The problem:
Recast as a JSON list of strings, one per line with blank lines omitted, the lines from the line with "Given: Search in this conversation" up to and including the line with "Click the Site".

[Excerpt from a data file]
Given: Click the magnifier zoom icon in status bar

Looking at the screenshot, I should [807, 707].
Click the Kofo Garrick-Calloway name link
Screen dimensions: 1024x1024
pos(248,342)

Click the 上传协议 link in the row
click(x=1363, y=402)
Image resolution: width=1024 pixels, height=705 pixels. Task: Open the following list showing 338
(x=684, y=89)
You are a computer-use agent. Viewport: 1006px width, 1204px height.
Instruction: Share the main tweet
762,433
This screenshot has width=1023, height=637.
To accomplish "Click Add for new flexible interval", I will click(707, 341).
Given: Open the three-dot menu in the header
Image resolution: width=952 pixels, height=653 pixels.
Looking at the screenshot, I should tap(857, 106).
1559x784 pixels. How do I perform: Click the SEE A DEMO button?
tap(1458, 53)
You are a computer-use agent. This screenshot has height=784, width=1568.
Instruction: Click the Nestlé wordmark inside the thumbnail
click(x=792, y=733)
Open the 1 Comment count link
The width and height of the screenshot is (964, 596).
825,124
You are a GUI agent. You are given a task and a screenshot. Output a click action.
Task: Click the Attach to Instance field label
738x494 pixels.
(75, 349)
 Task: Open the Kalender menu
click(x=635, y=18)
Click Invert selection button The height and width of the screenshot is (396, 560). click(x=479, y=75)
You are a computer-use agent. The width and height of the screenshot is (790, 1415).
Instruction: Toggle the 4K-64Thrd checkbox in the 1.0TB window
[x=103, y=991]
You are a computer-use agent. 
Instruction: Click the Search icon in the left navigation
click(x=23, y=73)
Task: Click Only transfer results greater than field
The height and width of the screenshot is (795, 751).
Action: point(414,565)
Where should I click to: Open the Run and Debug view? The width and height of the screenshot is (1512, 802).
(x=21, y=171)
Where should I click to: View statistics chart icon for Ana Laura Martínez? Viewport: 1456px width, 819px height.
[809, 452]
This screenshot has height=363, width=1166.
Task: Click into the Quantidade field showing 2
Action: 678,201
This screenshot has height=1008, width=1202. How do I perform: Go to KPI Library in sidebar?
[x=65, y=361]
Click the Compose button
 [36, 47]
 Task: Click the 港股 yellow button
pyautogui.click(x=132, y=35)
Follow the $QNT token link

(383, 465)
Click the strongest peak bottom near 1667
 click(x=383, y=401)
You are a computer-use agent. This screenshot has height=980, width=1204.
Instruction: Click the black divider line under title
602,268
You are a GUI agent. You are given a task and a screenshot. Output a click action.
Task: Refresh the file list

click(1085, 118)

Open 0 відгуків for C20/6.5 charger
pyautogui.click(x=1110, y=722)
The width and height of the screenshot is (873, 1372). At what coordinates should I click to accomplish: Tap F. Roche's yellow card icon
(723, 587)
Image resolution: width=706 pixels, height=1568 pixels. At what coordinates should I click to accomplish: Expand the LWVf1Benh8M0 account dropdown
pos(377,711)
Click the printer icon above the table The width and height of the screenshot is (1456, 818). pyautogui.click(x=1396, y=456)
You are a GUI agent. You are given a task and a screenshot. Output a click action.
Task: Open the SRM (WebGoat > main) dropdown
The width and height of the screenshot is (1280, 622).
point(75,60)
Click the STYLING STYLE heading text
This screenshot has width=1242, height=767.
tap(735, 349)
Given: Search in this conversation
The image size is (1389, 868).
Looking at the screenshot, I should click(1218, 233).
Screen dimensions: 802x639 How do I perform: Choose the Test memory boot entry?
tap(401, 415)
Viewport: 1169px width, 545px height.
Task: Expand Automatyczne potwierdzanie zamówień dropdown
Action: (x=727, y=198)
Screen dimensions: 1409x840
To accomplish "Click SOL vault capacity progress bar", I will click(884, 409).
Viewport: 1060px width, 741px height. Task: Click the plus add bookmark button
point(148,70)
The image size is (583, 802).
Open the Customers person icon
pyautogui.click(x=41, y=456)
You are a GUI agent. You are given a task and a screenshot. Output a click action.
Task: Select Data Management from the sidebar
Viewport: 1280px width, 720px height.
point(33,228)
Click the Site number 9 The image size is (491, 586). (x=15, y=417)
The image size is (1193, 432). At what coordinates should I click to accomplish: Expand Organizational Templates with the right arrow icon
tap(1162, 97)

Final answer:
[
  "Given: Search in this conversation",
  "The image size is (1389, 868).",
  "Looking at the screenshot, I should click(1218, 233).",
  "Screen dimensions: 802x639 How do I perform: Choose the Test memory boot entry?",
  "tap(401, 415)",
  "Viewport: 1169px width, 545px height.",
  "Task: Expand Automatyczne potwierdzanie zamówień dropdown",
  "Action: (x=727, y=198)",
  "Screen dimensions: 1409x840",
  "To accomplish \"Click SOL vault capacity progress bar\", I will click(884, 409).",
  "Viewport: 1060px width, 741px height. Task: Click the plus add bookmark button",
  "point(148,70)",
  "The image size is (583, 802).",
  "Open the Customers person icon",
  "pyautogui.click(x=41, y=456)",
  "You are a GUI agent. You are given a task and a screenshot. Output a click action.",
  "Task: Select Data Management from the sidebar",
  "Viewport: 1280px width, 720px height.",
  "point(33,228)",
  "Click the Site number 9 The image size is (491, 586). (x=15, y=417)"
]